馬並めて いざ打ち行かな 渋谿の 清き磯回に 寄する波見に 大伴家持


朝焼けの渋谿(雨晴海岸)と女岩。

 万葉集全20巻のうち、巻16から巻19には越中にかかわる作品が約300首収録され、そのほとんどが大伴家持が国守[くにのかみ]として越中赴任中に詠んだ歌だ。父は大宰府の長官を務め、万葉歌人としても名高い大伴旅人[たびと]。大伴家は朝廷を警護する武門の名門で、家持は746(天平18)年、29歳で能登国を含む越中国の長官として着任した。

勝興寺

浄土真宗中興の祖・蓮如上人が開いたとされる名刹、勝興寺。この境内に越中国庁があったとされる。
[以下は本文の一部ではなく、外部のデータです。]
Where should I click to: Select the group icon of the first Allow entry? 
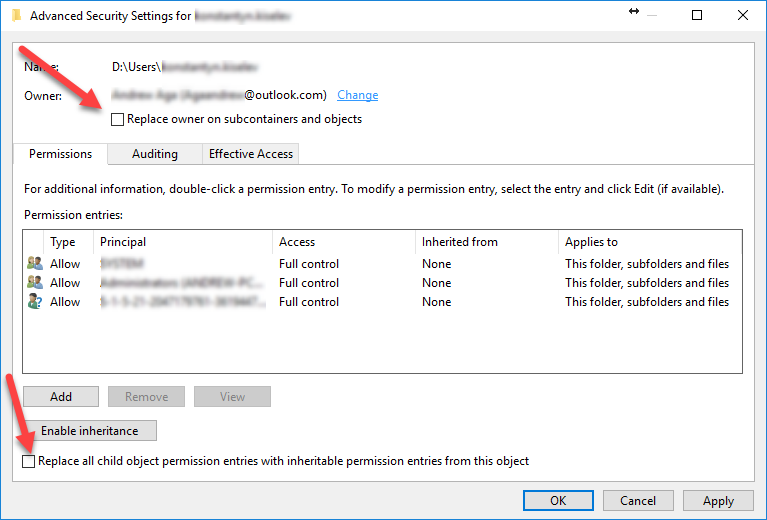point(35,264)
 国庁は、現在の高岡市伏木町、氷見線の伏木駅に近い高台にある名刹勝興寺[しょうこうじ]の境内にあったとされる。上の歌は着任1カ月後の夜の宴の席で詠んだ一首で、越中の地名を詠んだ最初の作品だという。渋谿[しぶたに]は現在の雨晴[あまはらし]海岸付近で、ここからは富山湾を隔てて立山、劔[つるぎ]山の連峰が屏風のようにそびえたつ絶景が望まれる。その反対側には能登半島が横たわり、荒磯には白波が寄せ、延々とつづく白砂の浜は今も富山県を代表する景観だ。

 宴の席で聞いたまだ見ぬ異国の海の風景に、家持は胸躍らせる。弾む気持ちで、「馬を並べてすばらしい海を見に行こうじゃないか」と宴のみんなを誘っているのだ。家持のはつらつとして新鮮な抒情性がよく表れている。海がめずらしい都育ちの家持には、渋谿の海の景観ほど創作意欲をかりたてた素材はなかったといっていい。